What the task requires =>
Output the data once more, exactly as given.

Data excerpts =>
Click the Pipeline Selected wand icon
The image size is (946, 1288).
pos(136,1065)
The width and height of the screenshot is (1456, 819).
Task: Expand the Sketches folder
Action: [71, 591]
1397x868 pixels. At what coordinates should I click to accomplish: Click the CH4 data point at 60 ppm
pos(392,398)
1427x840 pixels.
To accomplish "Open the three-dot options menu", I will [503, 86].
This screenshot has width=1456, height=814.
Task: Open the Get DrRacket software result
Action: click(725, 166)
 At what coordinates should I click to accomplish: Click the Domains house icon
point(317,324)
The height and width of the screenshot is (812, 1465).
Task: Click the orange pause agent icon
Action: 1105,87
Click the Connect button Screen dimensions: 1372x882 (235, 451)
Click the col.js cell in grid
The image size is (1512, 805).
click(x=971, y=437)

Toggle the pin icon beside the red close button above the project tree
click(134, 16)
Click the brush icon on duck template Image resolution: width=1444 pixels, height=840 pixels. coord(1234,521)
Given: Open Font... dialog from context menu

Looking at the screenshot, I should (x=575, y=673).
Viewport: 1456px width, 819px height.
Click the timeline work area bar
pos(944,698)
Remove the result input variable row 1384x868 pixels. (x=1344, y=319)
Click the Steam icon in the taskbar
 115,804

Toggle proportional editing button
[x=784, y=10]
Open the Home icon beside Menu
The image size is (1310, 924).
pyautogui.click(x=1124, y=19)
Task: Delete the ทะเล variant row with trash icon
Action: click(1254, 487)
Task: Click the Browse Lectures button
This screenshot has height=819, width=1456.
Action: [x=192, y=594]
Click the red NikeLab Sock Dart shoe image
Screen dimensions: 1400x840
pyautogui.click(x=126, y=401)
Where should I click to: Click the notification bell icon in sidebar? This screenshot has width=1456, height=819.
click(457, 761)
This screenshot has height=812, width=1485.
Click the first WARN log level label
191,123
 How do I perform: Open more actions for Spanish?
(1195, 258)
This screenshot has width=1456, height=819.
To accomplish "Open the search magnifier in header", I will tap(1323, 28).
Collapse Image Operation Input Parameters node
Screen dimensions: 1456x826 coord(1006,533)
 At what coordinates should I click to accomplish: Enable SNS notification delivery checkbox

Answer below =>
Click the Pipeline Selected wand icon
The image size is (946, 1288).
pos(136,1065)
The width and height of the screenshot is (1456, 819).
Task: Expand the Sketches folder
Action: [71, 591]
1397x868 pixels. At what coordinates should I click to accomplish: Click the CH4 data point at 60 ppm
pos(392,398)
1427x840 pixels.
To accomplish "Open the three-dot options menu", I will [503, 86].
This screenshot has width=1456, height=814.
Task: Open the Get DrRacket software result
Action: click(725, 166)
 At what coordinates should I click to accomplish: Click the Domains house icon
point(317,324)
The height and width of the screenshot is (812, 1465).
Task: Click the orange pause agent icon
Action: 1105,87
Click the Connect button Screen dimensions: 1372x882 (235, 451)
Click the col.js cell in grid
The image size is (1512, 805).
click(x=971, y=437)

Toggle the pin icon beside the red close button above the project tree
click(134, 16)
Click the brush icon on duck template Image resolution: width=1444 pixels, height=840 pixels. coord(1234,521)
Given: Open Font... dialog from context menu

Looking at the screenshot, I should (x=575, y=673).
Viewport: 1456px width, 819px height.
Click the timeline work area bar
pos(944,698)
Remove the result input variable row 1384x868 pixels. (x=1344, y=319)
Click the Steam icon in the taskbar
 115,804

Toggle proportional editing button
[x=784, y=10]
Open the Home icon beside Menu
The image size is (1310, 924).
pyautogui.click(x=1124, y=19)
Task: Delete the ทะเล variant row with trash icon
Action: click(1254, 487)
Task: Click the Browse Lectures button
This screenshot has height=819, width=1456.
Action: [x=192, y=594]
Click the red NikeLab Sock Dart shoe image
Screen dimensions: 1400x840
pyautogui.click(x=126, y=401)
Where should I click to: Click the notification bell icon in sidebar? This screenshot has width=1456, height=819.
click(457, 761)
This screenshot has height=812, width=1485.
Click the first WARN log level label
191,123
 How do I perform: Open more actions for Spanish?
(1195, 258)
This screenshot has width=1456, height=819.
To accomplish "Open the search magnifier in header", I will tap(1323, 28).
Collapse Image Operation Input Parameters node
Screen dimensions: 1456x826 coord(1006,533)
 At what coordinates should I click to accomplish: Enable SNS notification delivery checkbox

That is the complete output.